◆ Input data ◆

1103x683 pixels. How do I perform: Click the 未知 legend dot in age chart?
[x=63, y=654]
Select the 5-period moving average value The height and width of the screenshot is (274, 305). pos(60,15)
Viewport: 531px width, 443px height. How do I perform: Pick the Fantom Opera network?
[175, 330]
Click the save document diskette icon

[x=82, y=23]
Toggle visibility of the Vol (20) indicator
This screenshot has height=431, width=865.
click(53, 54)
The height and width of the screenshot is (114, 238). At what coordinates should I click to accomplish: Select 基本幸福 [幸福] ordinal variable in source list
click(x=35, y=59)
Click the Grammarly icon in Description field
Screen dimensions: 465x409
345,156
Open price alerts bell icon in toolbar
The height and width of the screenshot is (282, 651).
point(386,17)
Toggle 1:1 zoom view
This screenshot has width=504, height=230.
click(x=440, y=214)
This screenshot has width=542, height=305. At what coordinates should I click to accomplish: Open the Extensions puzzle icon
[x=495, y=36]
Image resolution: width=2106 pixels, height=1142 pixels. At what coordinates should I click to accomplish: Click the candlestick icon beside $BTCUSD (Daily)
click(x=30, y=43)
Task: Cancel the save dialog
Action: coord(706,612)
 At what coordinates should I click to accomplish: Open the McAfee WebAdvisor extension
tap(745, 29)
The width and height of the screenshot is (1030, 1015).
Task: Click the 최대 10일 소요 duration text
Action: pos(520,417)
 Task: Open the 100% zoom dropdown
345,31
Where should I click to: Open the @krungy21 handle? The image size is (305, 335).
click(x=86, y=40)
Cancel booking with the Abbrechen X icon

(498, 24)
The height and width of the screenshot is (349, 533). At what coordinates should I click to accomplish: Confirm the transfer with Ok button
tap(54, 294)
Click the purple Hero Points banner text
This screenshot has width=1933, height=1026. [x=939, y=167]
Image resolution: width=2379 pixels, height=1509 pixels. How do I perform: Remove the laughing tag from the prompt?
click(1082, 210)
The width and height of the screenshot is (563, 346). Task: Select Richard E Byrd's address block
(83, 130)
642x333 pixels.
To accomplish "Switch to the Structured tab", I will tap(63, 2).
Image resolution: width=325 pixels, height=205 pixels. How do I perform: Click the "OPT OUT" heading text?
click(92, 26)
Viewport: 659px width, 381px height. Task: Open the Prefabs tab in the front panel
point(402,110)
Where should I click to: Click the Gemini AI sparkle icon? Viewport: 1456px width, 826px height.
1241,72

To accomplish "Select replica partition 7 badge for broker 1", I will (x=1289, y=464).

◆ Task requirements ◆
Reproduce every one of the rows above verbatim, with no changes.

◆ Exercise solution ◆
1103x683 pixels. How do I perform: Click the 未知 legend dot in age chart?
[x=63, y=654]
Select the 5-period moving average value The height and width of the screenshot is (274, 305). pos(60,15)
Viewport: 531px width, 443px height. How do I perform: Pick the Fantom Opera network?
[175, 330]
Click the save document diskette icon

[x=82, y=23]
Toggle visibility of the Vol (20) indicator
This screenshot has height=431, width=865.
click(53, 54)
The height and width of the screenshot is (114, 238). At what coordinates should I click to accomplish: Select 基本幸福 [幸福] ordinal variable in source list
click(x=35, y=59)
Click the Grammarly icon in Description field
Screen dimensions: 465x409
345,156
Open price alerts bell icon in toolbar
The height and width of the screenshot is (282, 651).
point(386,17)
Toggle 1:1 zoom view
This screenshot has width=504, height=230.
click(x=440, y=214)
This screenshot has width=542, height=305. At what coordinates should I click to accomplish: Open the Extensions puzzle icon
[x=495, y=36]
Image resolution: width=2106 pixels, height=1142 pixels. At what coordinates should I click to accomplish: Click the candlestick icon beside $BTCUSD (Daily)
click(x=30, y=43)
Task: Cancel the save dialog
Action: coord(706,612)
 At what coordinates should I click to accomplish: Open the McAfee WebAdvisor extension
tap(745, 29)
The width and height of the screenshot is (1030, 1015).
Task: Click the 최대 10일 소요 duration text
Action: pos(520,417)
 Task: Open the 100% zoom dropdown
345,31
Where should I click to: Open the @krungy21 handle? The image size is (305, 335).
click(x=86, y=40)
Cancel booking with the Abbrechen X icon

(498, 24)
The height and width of the screenshot is (349, 533). At what coordinates should I click to accomplish: Confirm the transfer with Ok button
tap(54, 294)
Click the purple Hero Points banner text
This screenshot has width=1933, height=1026. [x=939, y=167]
Image resolution: width=2379 pixels, height=1509 pixels. How do I perform: Remove the laughing tag from the prompt?
click(1082, 210)
The width and height of the screenshot is (563, 346). Task: Select Richard E Byrd's address block
(83, 130)
642x333 pixels.
To accomplish "Switch to the Structured tab", I will tap(63, 2).
Image resolution: width=325 pixels, height=205 pixels. How do I perform: Click the "OPT OUT" heading text?
click(92, 26)
Viewport: 659px width, 381px height. Task: Open the Prefabs tab in the front panel
point(402,110)
Where should I click to: Click the Gemini AI sparkle icon? Viewport: 1456px width, 826px height.
1241,72

To accomplish "Select replica partition 7 badge for broker 1", I will (x=1289, y=464).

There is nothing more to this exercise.